▸ TAREA POR REALIZAR:
Según la noticia sobre el complejo volcánico Nevados de Chillán, ¿qué altura aproximada alcanzó la columna de cenizas sobre el cráter?

▸ TEXTO DE REFERENCIA:
Sexta (Buenos Aires, 18 de septiembre de 2026).- El complejo volcánico Nevados de Chillán registró un nuevo pulso eruptivo que generó una columna de cenizas de aproximadamente 380 metros de altura sobre el cráter. El evento, que comenzó cerca de las 14.10, se extendió durante 45 a 50 minutos antes de finalizar, según informó Sernageomin.
Características del pulso eruptivo
De acuerdo con el reporte técnico, la emisión de cenizas alcanzó los 380 metros de altura y se mantuvo activa por casi 50 minutos. Las autoridades precisaron que el fenómeno no representó un riesgo inmediato para la población y que se mantiene el monitoreo constante del complejo volcánico, ubicado en la cordillera de los Andes.
El complejo Nevados de Chillán se encuentra a pocos kilómetros del norte neuquino. Las localidades más cercanas son Varvarco, Las Ovejas y Andacollo, que siguen en alerta ante la actividad volcánica.
Alerta amarilla y monitoreo permanente
El complejo volcánico mantiene una alerta amarilla dispuesta por las autoridades chilenas. Este nivel implica que la actividad puede variar y que se deben seguir las indicaciones de los organismos de emergencia. Sernageomin señaló que la emisión de cenizas no generó impactos negativos en la población ni en las actividades cotidianas.
El organismo técnico continúa con el monitoreo permanente de la actividad volcánica, que en los últimos meses registró pulsos esporádicos. La alerta amarilla se mantiene como medida preventiva mientras se evalúa la evolución del complejo.
Recomendaciones para la población cercana
Si bien no se reportaron consecuencias negativas, las autoridades recomiendan a los habitantes de las localidades cercanas mantener la calma y seguir los canales oficiales de información. La ceniza volcánica puede afectar la calidad del aire y las vías de circulación, por lo que se sugiere evitar actividades al aire libre en caso de nuevas emisiones.
El Nevados de Chillán es un complejo volcánico activo que requiere vigilancia constante. Los equipos técnicos continúan evaluando los datos para determinar si el pulso eruptivo representa un cambio en el comportamiento del volcán.

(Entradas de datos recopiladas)
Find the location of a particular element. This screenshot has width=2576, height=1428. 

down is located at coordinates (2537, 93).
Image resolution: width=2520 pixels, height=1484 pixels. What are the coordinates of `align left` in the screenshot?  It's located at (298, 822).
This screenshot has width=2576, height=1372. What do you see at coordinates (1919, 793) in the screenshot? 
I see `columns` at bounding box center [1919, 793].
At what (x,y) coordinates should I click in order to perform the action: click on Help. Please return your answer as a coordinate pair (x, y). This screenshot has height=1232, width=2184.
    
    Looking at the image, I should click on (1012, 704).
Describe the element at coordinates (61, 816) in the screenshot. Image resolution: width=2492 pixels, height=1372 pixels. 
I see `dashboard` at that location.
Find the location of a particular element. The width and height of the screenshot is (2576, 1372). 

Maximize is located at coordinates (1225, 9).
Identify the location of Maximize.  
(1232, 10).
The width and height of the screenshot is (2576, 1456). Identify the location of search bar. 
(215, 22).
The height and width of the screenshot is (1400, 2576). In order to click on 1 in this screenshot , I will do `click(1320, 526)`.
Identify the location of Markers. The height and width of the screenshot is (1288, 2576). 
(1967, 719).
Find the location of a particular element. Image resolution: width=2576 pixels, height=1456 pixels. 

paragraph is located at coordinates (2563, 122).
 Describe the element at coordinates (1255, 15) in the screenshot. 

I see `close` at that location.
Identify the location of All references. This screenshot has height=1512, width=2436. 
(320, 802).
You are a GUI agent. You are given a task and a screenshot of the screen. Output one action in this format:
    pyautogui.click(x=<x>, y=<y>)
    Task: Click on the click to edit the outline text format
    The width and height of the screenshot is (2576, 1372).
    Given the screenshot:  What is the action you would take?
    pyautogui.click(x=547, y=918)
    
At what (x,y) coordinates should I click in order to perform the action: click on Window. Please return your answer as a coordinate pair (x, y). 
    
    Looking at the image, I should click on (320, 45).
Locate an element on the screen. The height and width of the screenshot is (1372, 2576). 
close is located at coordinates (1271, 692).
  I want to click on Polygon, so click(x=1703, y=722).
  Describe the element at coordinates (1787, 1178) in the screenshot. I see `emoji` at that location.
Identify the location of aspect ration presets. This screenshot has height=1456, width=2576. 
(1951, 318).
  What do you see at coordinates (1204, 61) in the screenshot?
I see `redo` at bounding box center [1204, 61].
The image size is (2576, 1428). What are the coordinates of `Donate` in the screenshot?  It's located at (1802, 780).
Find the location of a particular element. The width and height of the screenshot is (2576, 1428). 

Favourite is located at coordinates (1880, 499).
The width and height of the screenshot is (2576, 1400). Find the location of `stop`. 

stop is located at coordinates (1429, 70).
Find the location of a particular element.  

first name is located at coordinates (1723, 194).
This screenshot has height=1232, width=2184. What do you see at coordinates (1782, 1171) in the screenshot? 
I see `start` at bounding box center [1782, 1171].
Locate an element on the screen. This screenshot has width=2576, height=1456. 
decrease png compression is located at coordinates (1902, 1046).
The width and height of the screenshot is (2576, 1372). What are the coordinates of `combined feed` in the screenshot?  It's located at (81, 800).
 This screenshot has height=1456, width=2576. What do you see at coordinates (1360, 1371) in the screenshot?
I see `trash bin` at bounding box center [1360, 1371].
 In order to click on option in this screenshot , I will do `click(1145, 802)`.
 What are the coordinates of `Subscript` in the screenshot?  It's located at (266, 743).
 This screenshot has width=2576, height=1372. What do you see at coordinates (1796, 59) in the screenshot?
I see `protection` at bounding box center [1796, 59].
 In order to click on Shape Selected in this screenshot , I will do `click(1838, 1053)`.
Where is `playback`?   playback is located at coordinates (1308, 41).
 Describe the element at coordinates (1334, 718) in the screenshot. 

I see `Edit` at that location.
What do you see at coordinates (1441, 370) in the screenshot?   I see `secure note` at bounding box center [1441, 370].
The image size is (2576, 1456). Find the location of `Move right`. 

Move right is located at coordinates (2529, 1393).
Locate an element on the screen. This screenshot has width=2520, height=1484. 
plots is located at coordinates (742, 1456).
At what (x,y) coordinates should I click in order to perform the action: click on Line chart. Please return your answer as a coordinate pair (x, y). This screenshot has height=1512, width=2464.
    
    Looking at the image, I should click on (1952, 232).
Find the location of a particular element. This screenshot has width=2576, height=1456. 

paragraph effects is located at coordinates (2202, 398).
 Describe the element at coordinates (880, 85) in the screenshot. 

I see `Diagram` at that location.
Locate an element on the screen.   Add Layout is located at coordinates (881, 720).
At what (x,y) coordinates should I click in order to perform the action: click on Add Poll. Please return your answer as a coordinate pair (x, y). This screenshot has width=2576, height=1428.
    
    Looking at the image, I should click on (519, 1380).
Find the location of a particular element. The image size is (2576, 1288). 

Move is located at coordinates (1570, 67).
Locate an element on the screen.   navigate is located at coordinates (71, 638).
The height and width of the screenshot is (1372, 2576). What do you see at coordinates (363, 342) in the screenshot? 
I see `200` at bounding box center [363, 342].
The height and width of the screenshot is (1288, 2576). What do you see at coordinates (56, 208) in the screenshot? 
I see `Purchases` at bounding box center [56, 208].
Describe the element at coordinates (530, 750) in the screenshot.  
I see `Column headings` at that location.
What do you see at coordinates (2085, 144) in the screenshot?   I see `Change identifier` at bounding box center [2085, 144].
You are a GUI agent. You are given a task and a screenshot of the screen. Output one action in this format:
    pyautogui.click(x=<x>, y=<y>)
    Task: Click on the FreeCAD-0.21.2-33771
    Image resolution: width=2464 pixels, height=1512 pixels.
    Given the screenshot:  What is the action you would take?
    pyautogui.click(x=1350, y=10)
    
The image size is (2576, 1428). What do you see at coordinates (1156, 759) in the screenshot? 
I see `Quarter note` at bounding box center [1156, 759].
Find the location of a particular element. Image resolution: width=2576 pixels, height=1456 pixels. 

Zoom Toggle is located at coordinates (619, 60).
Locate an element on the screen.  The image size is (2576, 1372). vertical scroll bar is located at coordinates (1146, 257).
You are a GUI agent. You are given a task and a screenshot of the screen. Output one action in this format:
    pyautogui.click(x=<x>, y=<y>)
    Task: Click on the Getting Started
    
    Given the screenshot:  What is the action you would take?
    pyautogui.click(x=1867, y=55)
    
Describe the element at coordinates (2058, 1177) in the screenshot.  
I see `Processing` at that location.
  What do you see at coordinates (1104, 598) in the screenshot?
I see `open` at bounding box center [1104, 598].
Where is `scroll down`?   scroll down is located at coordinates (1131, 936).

▸ RESPUESTA:
Aproximadamente 380 metros.